YOUR ASSIGNMENT:
Find the line that contains "You are a GUI" in the entries below. Restate it and every line after it, word for word, with no pictures.

SOURCE MATERIAL:

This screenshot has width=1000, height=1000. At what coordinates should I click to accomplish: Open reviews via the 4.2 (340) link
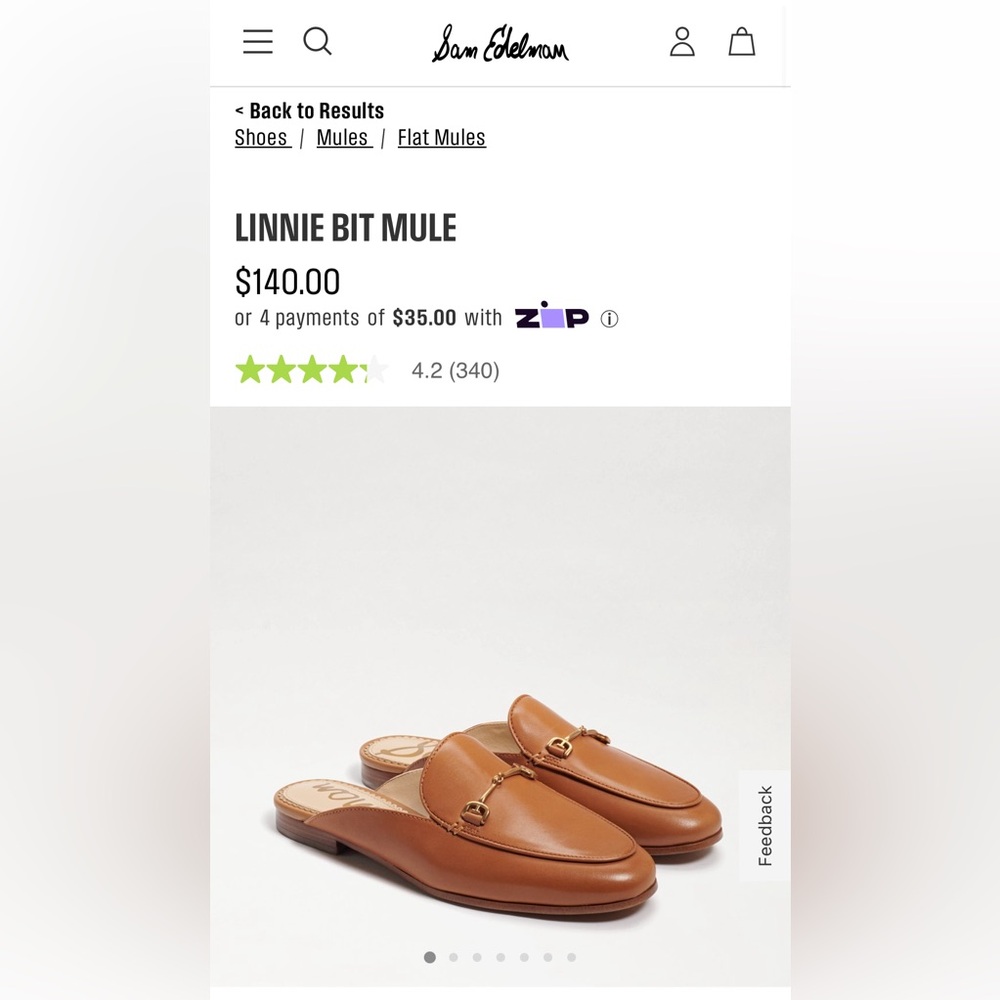455,370
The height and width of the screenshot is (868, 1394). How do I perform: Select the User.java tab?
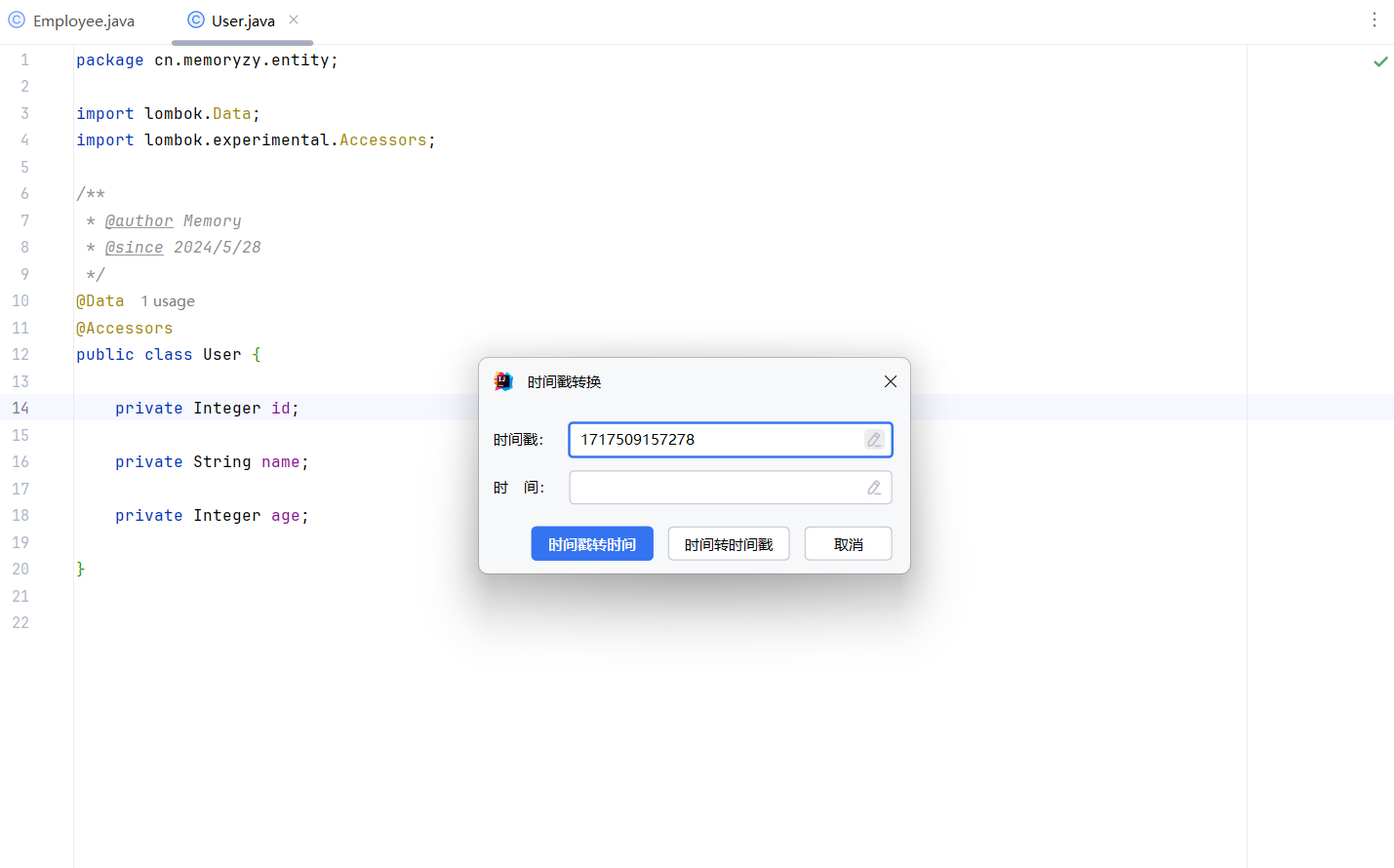(243, 21)
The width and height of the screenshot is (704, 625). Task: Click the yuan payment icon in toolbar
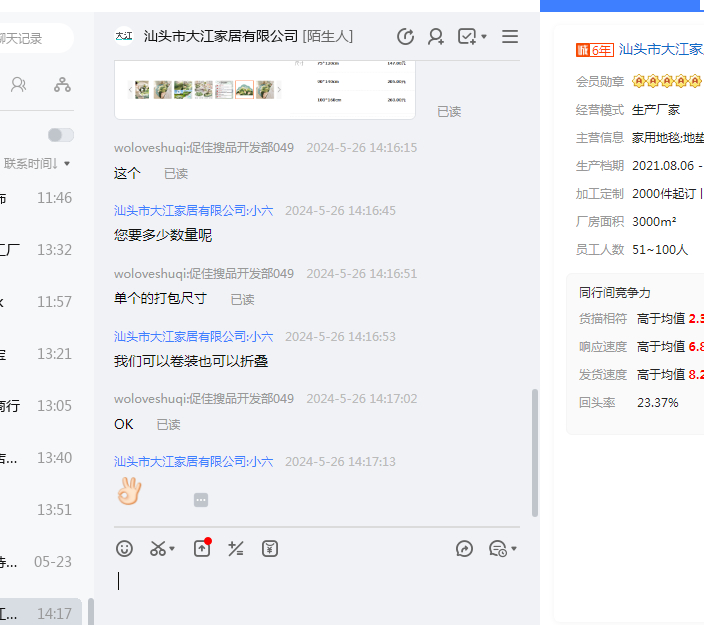[x=270, y=548]
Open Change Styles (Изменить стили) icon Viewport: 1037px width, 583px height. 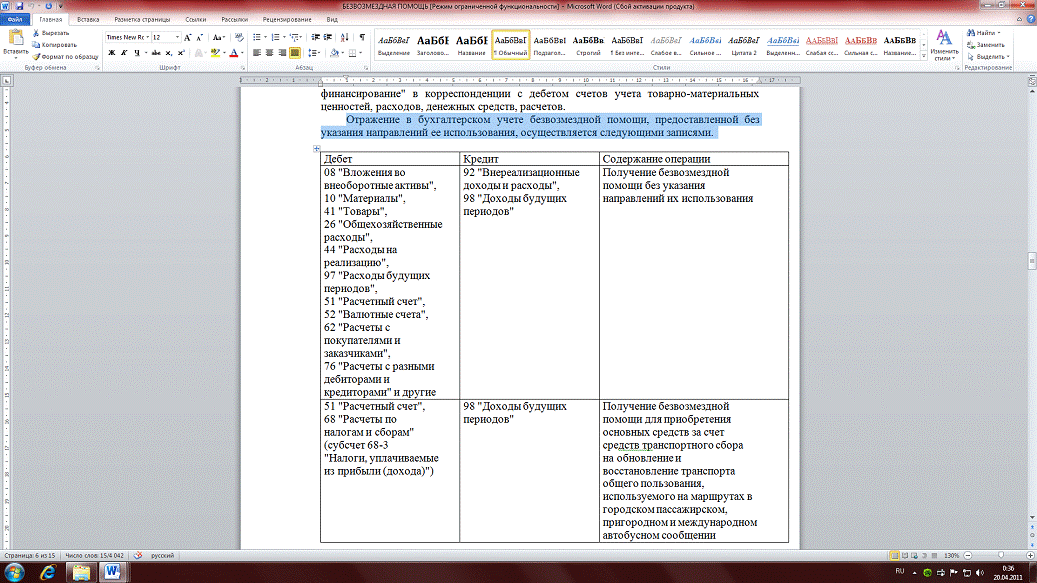pos(942,40)
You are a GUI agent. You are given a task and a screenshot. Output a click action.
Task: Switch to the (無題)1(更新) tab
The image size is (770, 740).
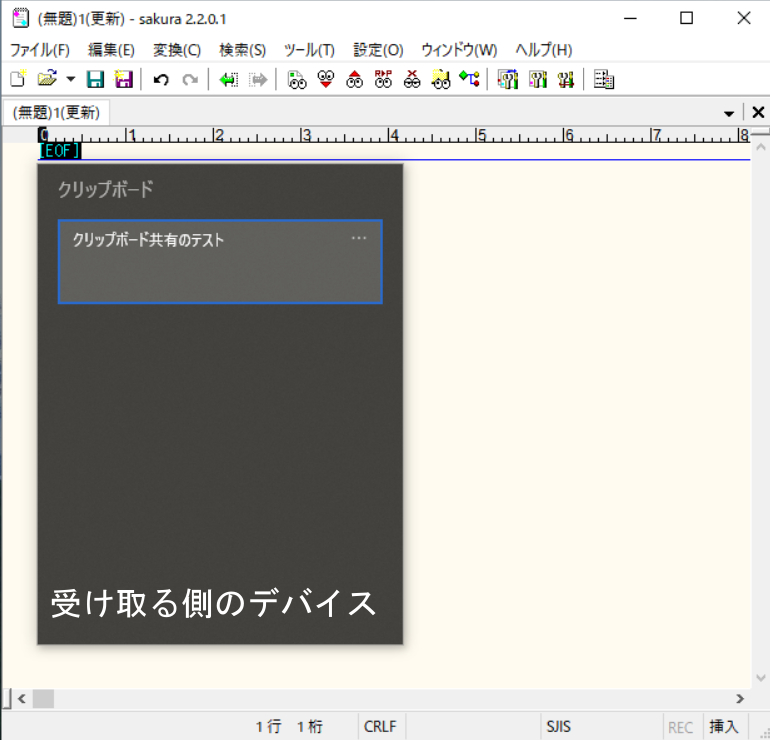pos(56,113)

EXPECTED OUTPUT:
You are a GUI agent. You are given a task and a screenshot. Output a click action.
Task: Switch to the (無題)1(更新) tab
The image size is (770, 740).
pos(56,113)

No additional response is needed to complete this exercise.